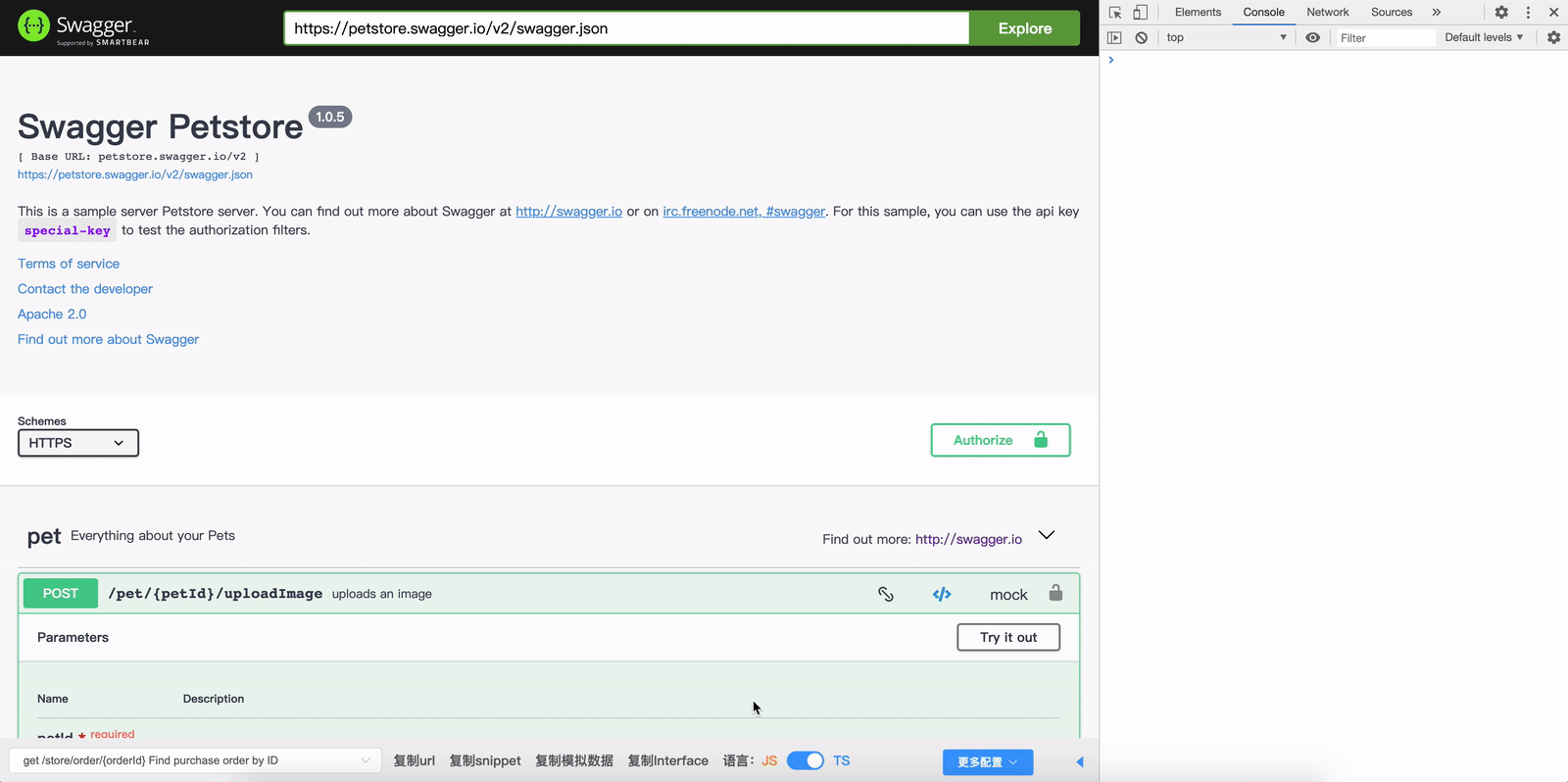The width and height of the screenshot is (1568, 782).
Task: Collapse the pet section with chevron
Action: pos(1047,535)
------------------------------
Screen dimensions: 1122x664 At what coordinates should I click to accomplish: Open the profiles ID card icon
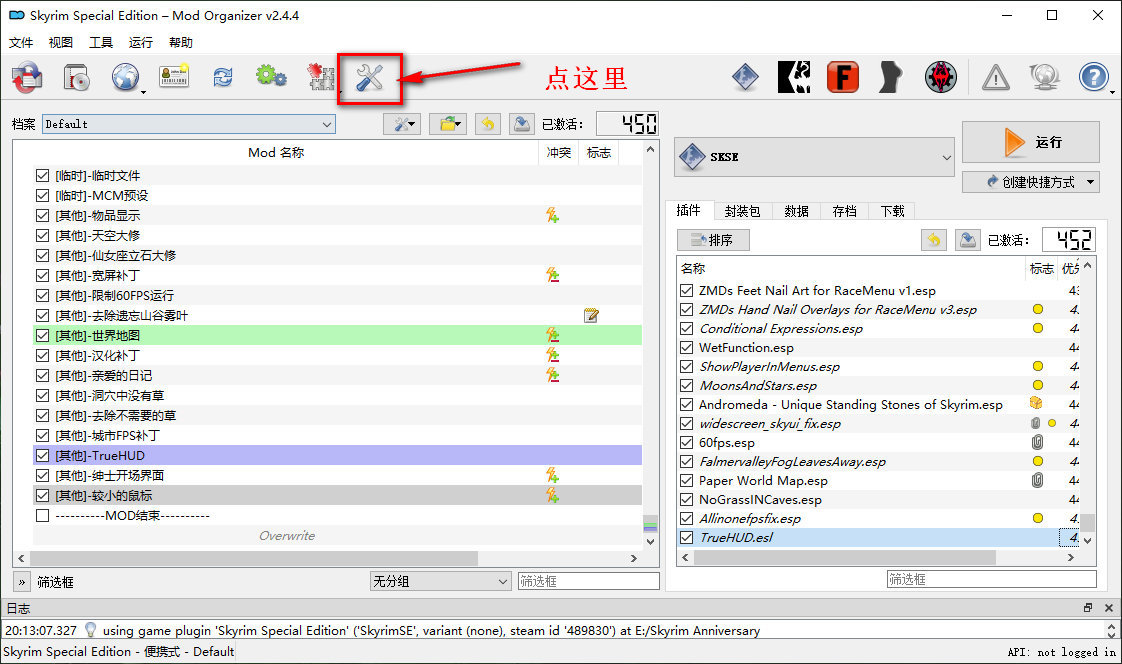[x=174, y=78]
------------------------------
TASK DIRECTIONS :: Output as a JSON list of strings, one string per line, everything from the line containing "Screen dimensions: 1122x664" down to the line containing "[x=174, y=78]", both ends included and blank lines skipped. Leave the pictures out.

SOLUTION TO THE PROBLEM ::
[
  "Screen dimensions: 1122x664 At what coordinates should I click to accomplish: Open the profiles ID card icon",
  "[x=174, y=78]"
]